Troubleshooting and FAQs

Common Issues

  1. Relays Not Activating

    • Cause: Incorrect I2C address or wiring.
    • Solution: Verify the I2C address and ensure proper connections for SDA and SCL.
  2. Module Overheating

    • Cause: Exceeding the relay's current rating.
    • Solution: Ensure the connected load does not exceed 10A.
  3. No Response from Module

    • Cause: Faulty power supply or incorrect I2C configuration.
    • Solution: Check the power supply voltage and confirm the I2C address.

FAQs

  1. Can I use this module with a 3.3V microcontroller?

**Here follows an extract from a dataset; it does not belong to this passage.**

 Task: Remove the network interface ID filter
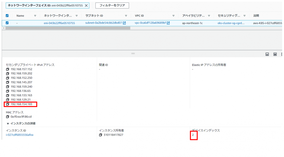click(x=86, y=5)
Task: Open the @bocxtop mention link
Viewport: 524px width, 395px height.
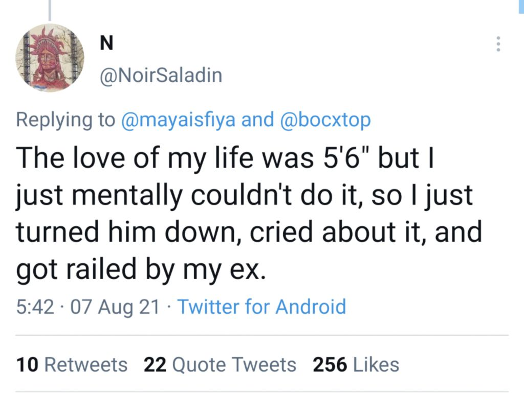Action: tap(325, 120)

    • Yes, but you may need a level shifter for the I2C lines to ensure proper communication.
  2. How do I change the I2C address?

    • Use the onboard jumpers to set a new address within the range 0x20 to 0x27.
  3. Can I control multiple relays simultaneously?

    • Yes, send the appropriate command to activate multiple relays at once.
  4. Is the module safe for high-voltage applications?

    • Yes, but ensure proper insulation and follow safety guidelines when working with high voltages.

By following this documentation, you can effectively integrate the RelayModuleI2C into your projects and control high-voltage devices with ease.